Grand spécialiste de la guerre dite « de Sécession », auteur de plusieurs ouvrages rétablissant un certain nombre de vérités sur ce conflit présenté de façon manichéenne en France, Alain Sanders vient de publier aux éditions Pardès une excellente biographie du général Lee, « héros de la trempe des hommes illustres grecs et romains ».
— Stonewall Jackson, JEB Stuart, Nathan Bedford Forest… Les héros de l’épopée sudiste sont nombreux. Pourquoi avoir choisi le général Lee ? En quoi est-il emblématique de la lutte confédérée ?

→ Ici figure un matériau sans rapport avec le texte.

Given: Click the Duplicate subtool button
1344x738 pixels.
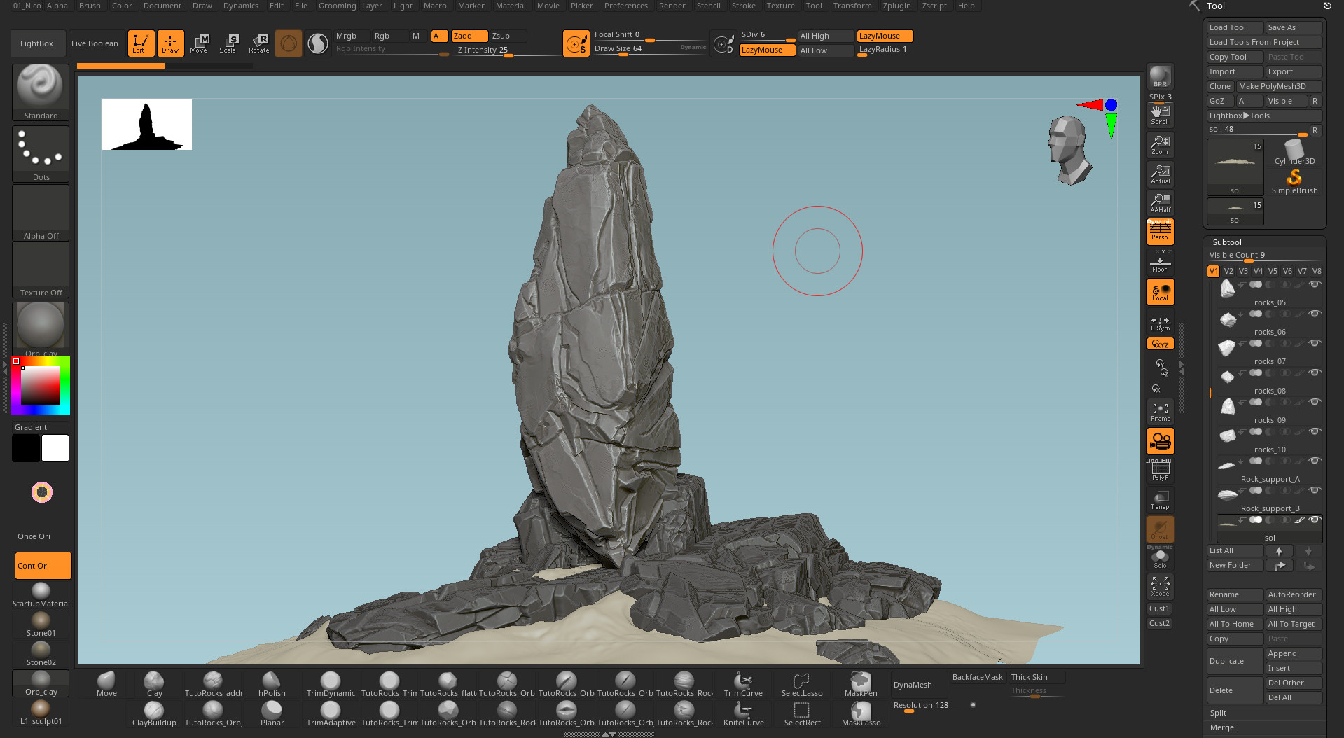Looking at the screenshot, I should pyautogui.click(x=1234, y=661).
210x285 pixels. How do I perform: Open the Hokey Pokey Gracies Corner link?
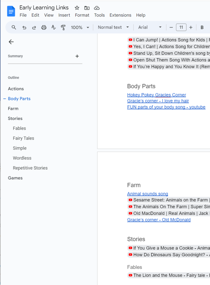click(x=157, y=95)

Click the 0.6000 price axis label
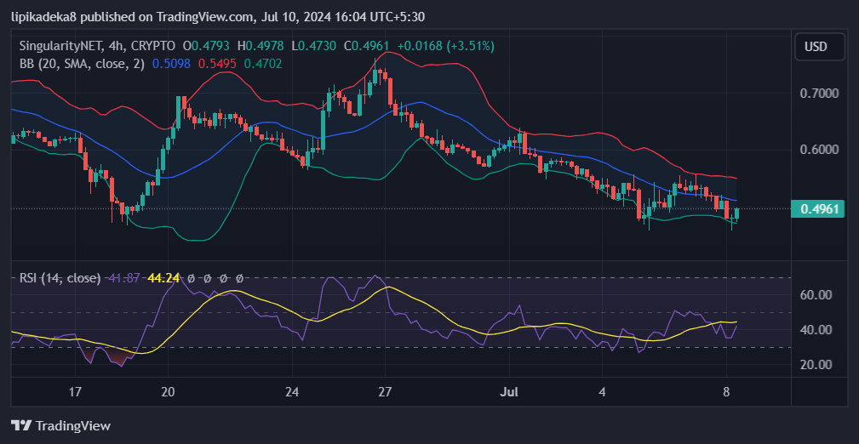[x=817, y=150]
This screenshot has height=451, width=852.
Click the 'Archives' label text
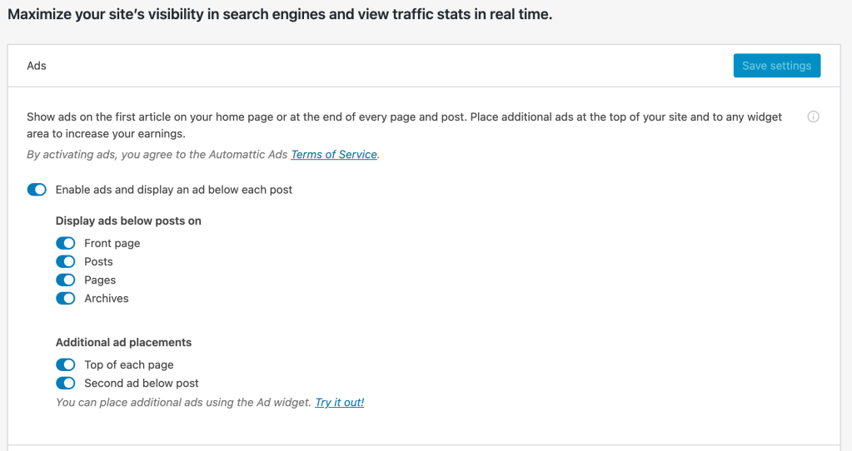coord(107,299)
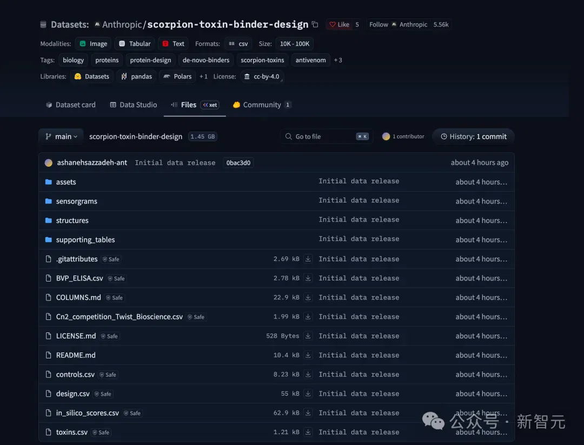Switch to the Dataset card tab

coord(70,105)
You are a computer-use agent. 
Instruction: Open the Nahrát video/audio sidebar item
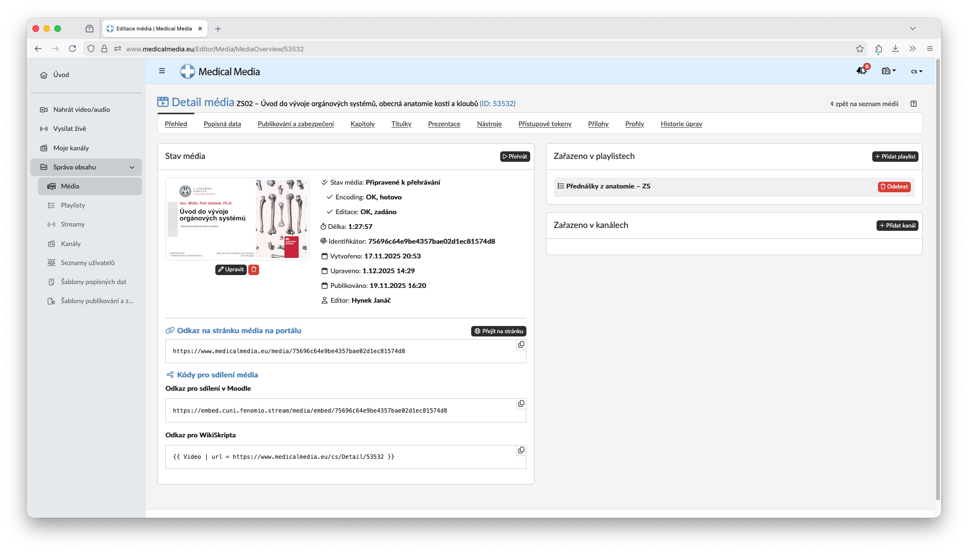(81, 109)
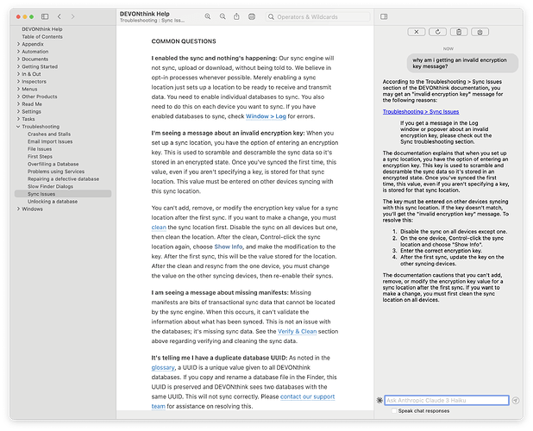
Task: Click the reload chat response button
Action: (436, 32)
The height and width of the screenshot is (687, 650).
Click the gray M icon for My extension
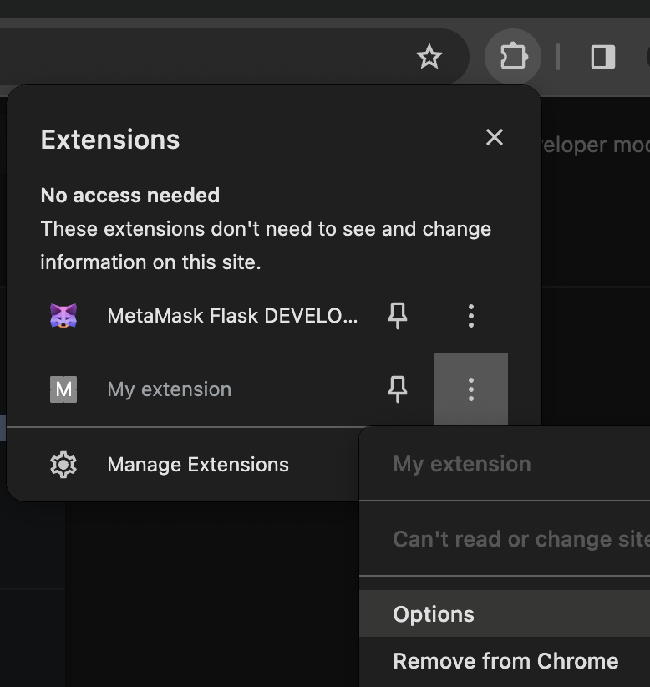click(64, 389)

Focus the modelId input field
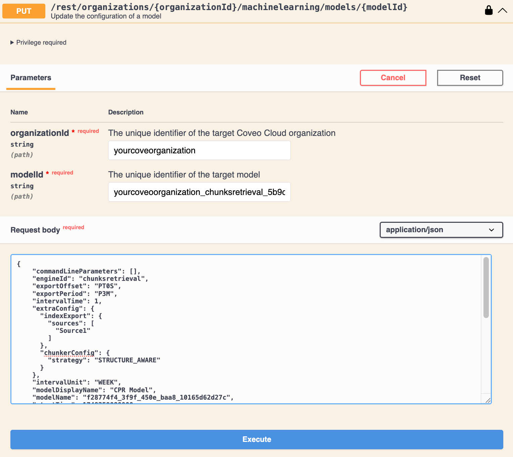coord(199,192)
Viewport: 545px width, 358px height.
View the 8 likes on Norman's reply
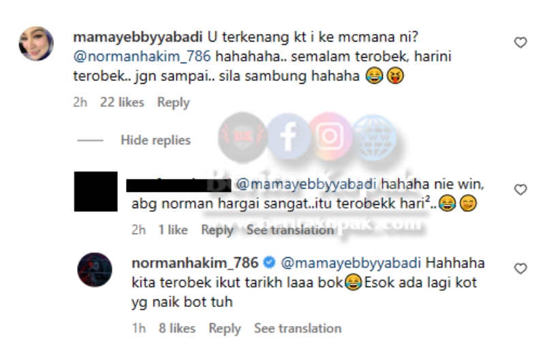point(177,328)
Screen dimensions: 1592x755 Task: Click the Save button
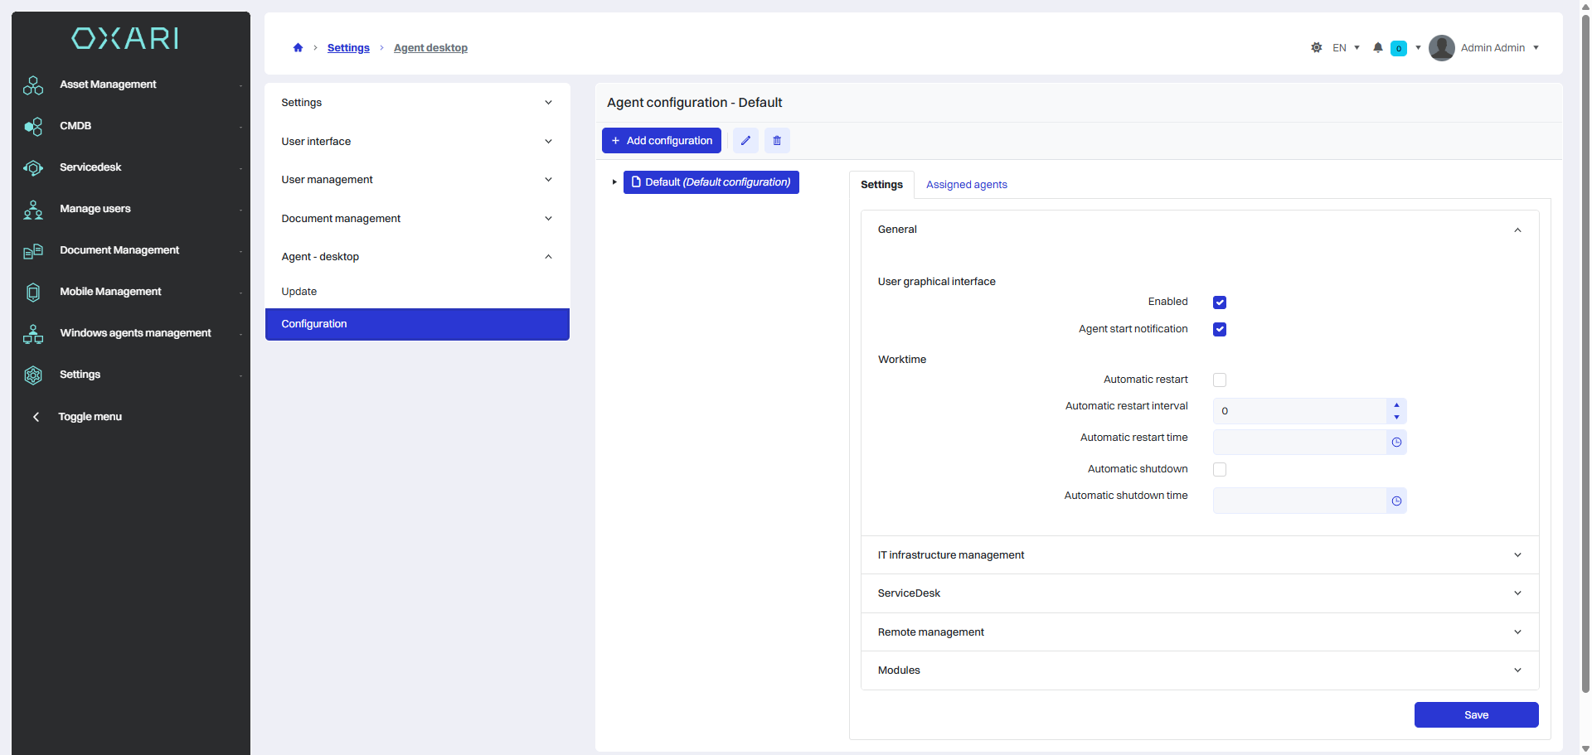click(1476, 715)
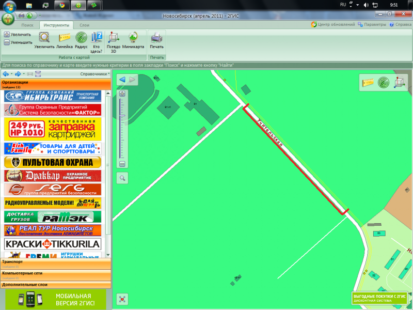Open Центр обновлений link

[x=333, y=24]
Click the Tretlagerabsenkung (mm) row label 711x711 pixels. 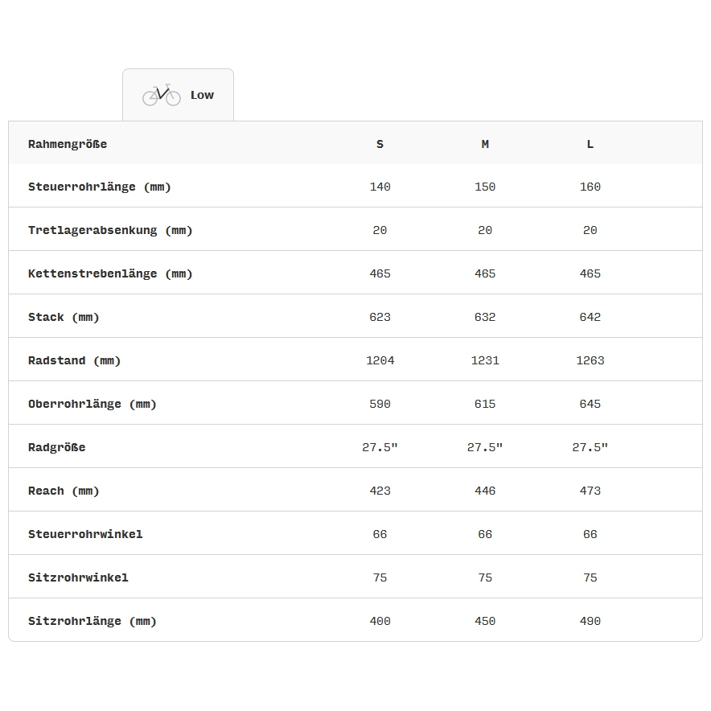[x=110, y=230]
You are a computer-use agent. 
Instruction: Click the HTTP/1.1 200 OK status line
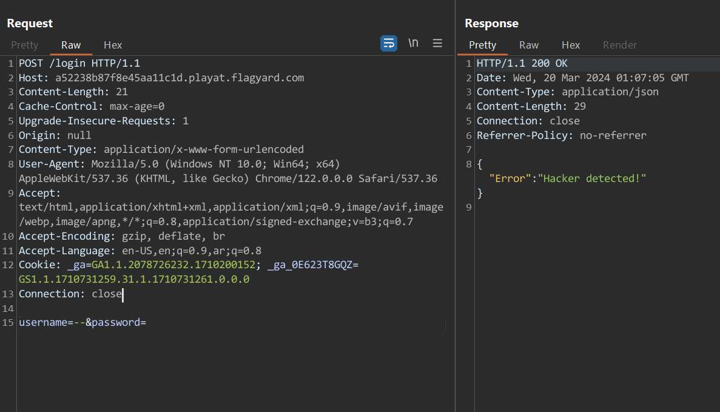tap(522, 63)
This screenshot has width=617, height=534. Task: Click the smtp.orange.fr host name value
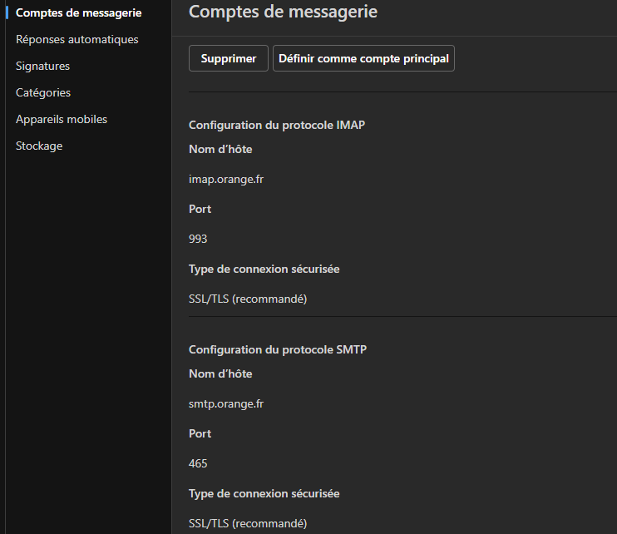coord(228,403)
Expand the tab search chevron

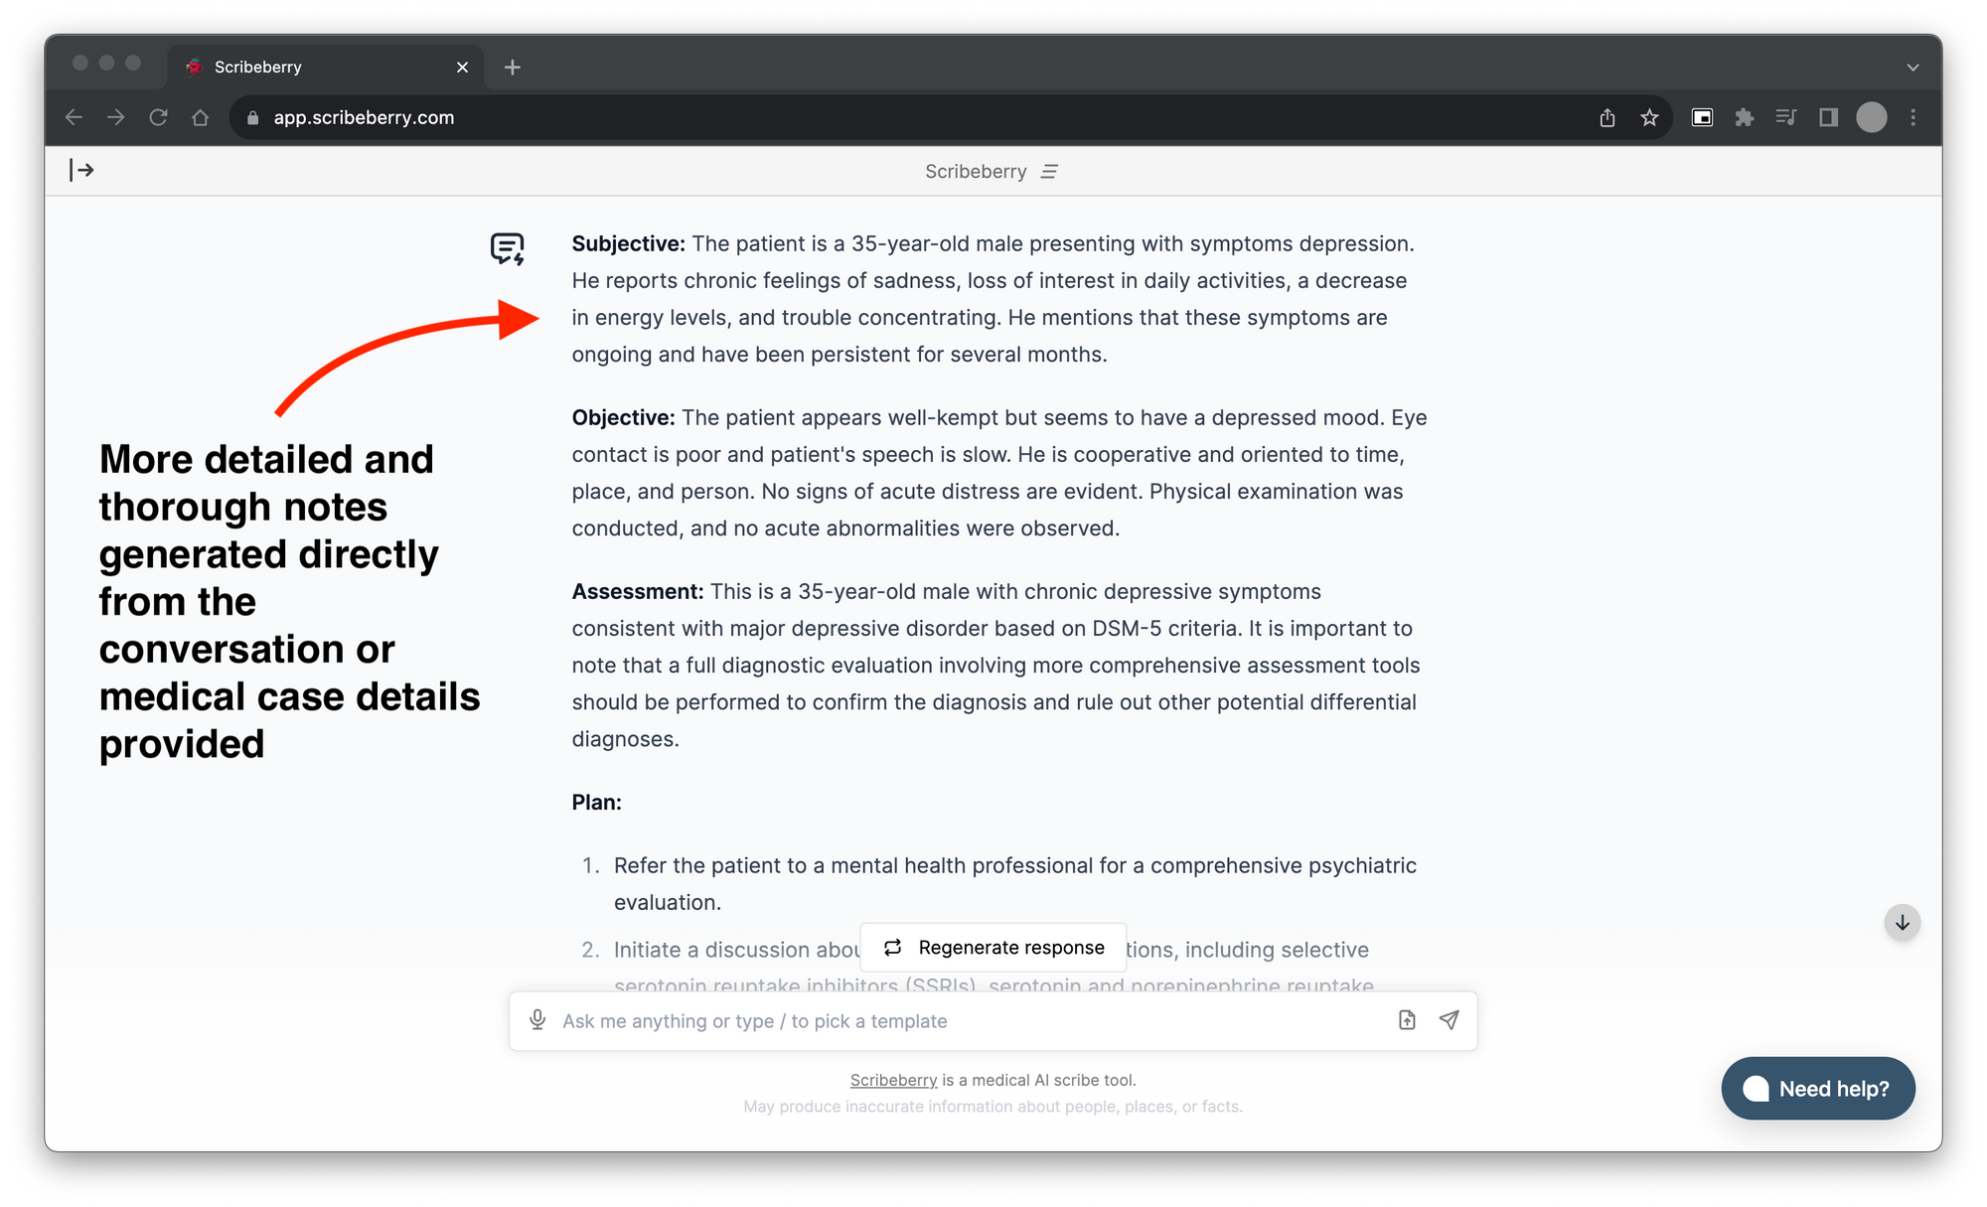1912,68
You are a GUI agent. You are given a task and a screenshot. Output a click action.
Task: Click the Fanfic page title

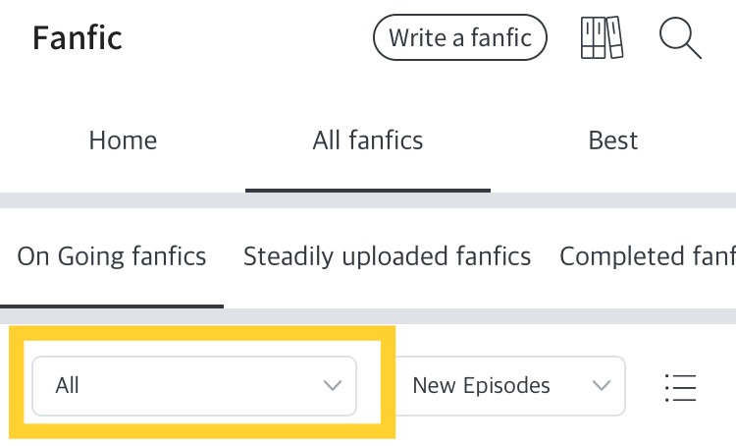[78, 38]
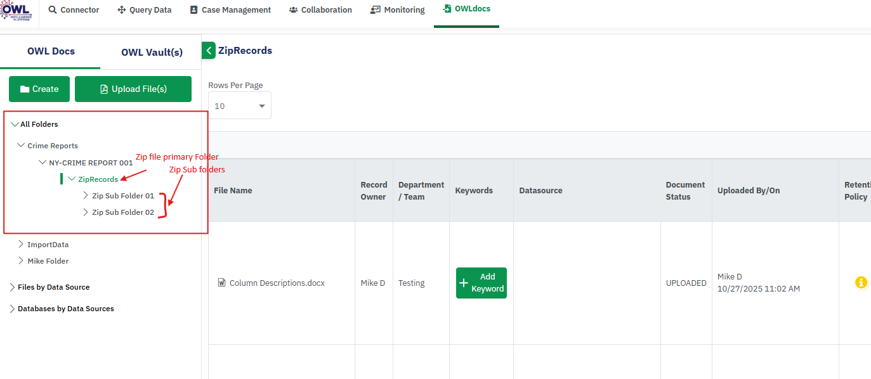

— Pourquoi avoir choisi Lee ? La réponse est dans votre question : parce qu’il est emblématique de la résistance sudiste à la guerre d’agression yankee. Il n’était pas vraiment favorable à la sécession, il aurait pu, comme cela lui avait été offert, devenir le général en chef des forces nordistes. Mais, Virginien de bonne (et de vieille) race, il n’a pas hésité une seule seconde à choisir les siens : « Que deviendraient les femmes et les enfants du Sud si nous n’étions plus là pour les défendre ? » C’est un héros de la trempe des hommes illustres grecs et romains dont nous apprenions la vie (au moins à mon époque). C’est un héros tragique. Et ce n’est pas un hasard s’il reste aujourd’hui l’une des figures les plus respectées – et les plus emblématiques – de l’histoire des Etats-Unis.
— Lorsque vous rappelez que l’esclavagisme a servi de prétexte à la guerre dite « de Sécession », vous soulignez les positions abolitionnistes de Lee. Son point de vue était-il largement partagé par les cadres de l’armée et les dirigeants confédérés ?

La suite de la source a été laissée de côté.